Review by Ben Macnair

Photography by Dave Jones

With a career that goes back to the late 1960s, playing across a range of genres and several complicated compositions for Acoustic guitar, Gordon Giltrap was in his elements when he returned to play Lichfield Guildhall to an almost capacity crowd.
The stage was littered with acoustic, classical, and electric guitars, as well as a number of pedals. The first half consisted of solo acoustic pieces, such as an excellent reading of George Harrison’s Here Comes the Sun, the blues and jazz-influenced Catwalk Blues, and the melancholic air of A Christmas Carol, before a set-closing composition that ranged from gentle, processed electric guitar chords, and added in layer after layer of harmony lines, and angry lead guitar to the mix. It was a tour-de-force performance in both composition and manual dexterity and shows why Gordon Giltrap is so revered by players such as Queen’s Brian May, The Who’s Pete Townshend, and Deep Purple’s Richie Blackmore.
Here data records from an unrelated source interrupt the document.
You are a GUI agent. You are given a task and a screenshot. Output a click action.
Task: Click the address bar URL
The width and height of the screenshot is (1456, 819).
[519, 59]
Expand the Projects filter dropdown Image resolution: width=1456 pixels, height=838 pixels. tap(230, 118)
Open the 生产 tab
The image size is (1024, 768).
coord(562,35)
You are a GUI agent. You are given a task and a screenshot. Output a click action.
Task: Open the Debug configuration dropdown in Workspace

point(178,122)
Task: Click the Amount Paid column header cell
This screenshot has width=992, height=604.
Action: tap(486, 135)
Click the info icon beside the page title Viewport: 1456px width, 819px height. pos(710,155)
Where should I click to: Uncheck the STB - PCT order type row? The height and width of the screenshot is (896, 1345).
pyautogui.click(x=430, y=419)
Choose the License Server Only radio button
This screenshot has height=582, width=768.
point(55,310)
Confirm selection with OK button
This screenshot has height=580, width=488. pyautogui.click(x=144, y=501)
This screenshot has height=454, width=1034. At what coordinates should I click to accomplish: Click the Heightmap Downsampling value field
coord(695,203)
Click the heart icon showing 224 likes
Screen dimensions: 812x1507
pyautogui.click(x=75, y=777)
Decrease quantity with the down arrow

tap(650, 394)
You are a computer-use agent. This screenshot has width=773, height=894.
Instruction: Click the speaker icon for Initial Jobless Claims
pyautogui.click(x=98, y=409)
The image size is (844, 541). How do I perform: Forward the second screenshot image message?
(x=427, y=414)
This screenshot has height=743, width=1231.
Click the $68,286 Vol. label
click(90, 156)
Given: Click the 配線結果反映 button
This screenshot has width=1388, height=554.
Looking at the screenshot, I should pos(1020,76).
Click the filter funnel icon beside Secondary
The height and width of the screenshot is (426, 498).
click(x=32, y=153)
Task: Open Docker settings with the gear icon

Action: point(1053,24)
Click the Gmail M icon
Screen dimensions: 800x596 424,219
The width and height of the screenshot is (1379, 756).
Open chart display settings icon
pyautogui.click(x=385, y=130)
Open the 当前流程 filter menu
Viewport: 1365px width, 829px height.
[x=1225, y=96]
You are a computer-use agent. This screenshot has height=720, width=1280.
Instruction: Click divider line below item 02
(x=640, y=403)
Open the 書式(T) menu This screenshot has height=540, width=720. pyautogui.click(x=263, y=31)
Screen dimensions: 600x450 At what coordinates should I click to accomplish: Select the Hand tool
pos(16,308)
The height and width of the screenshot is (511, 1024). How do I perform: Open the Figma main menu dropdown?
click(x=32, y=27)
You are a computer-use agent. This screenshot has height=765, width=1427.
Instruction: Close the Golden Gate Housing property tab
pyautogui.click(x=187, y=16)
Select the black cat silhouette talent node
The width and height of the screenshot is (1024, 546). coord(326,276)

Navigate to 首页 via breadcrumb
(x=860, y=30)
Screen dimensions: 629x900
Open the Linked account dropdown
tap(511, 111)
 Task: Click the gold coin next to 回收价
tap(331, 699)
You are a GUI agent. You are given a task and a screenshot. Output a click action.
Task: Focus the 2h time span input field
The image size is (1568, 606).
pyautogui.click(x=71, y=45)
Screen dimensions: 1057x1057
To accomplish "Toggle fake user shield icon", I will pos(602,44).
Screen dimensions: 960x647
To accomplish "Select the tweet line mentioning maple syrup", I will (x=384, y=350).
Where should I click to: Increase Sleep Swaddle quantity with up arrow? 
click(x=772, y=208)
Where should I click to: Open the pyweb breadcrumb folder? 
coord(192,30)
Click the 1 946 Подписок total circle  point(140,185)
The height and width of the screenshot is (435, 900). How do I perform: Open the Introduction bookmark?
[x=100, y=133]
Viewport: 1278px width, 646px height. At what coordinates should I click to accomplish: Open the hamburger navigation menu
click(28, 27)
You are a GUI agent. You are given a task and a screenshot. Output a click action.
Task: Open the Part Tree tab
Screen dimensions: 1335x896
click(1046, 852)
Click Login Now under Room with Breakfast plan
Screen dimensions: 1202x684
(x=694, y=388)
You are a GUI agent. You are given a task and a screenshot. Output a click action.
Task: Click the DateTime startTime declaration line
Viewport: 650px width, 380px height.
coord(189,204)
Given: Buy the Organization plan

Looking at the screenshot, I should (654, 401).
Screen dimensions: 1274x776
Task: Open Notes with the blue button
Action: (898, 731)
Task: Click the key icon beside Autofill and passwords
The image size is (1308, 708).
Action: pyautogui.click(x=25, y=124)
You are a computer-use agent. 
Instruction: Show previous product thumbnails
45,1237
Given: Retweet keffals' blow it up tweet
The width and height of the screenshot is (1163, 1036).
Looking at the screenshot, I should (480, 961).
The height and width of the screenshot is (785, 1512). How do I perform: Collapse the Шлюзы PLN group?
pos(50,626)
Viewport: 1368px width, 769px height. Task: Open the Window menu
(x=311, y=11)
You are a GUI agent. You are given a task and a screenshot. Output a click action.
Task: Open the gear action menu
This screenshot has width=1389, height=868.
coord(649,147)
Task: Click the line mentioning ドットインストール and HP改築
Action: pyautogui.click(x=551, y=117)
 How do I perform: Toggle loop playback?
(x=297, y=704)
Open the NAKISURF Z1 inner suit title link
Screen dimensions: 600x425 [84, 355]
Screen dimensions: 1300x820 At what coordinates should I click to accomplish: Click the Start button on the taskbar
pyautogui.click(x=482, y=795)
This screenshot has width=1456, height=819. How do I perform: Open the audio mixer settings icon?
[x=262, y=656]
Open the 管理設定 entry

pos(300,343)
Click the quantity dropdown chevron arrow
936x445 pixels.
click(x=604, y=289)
For the second half, the guitar maestro was joined by the keyboard player Adam Parrish who proved himself to be more than equal to the task. The thought that had gone into the arrangements for the two musicians showed in such pieces as Maddie Goes West, the soundscape and sonic experimentalism of On Camber Sands, and the gentle ballad Sallie’s Song. The duo saved Giltrap’s best-known piece, Heartsong, which for years was the theme tune to the BBC’s Holiday Programme, and the duo treatment found nuances within the piece. A well-earned encore of Roots, which took in elements of folk, and blended it to progressive rock served as a beautiful reminder of the quality of Gordon Giltrap’s skills as a composer.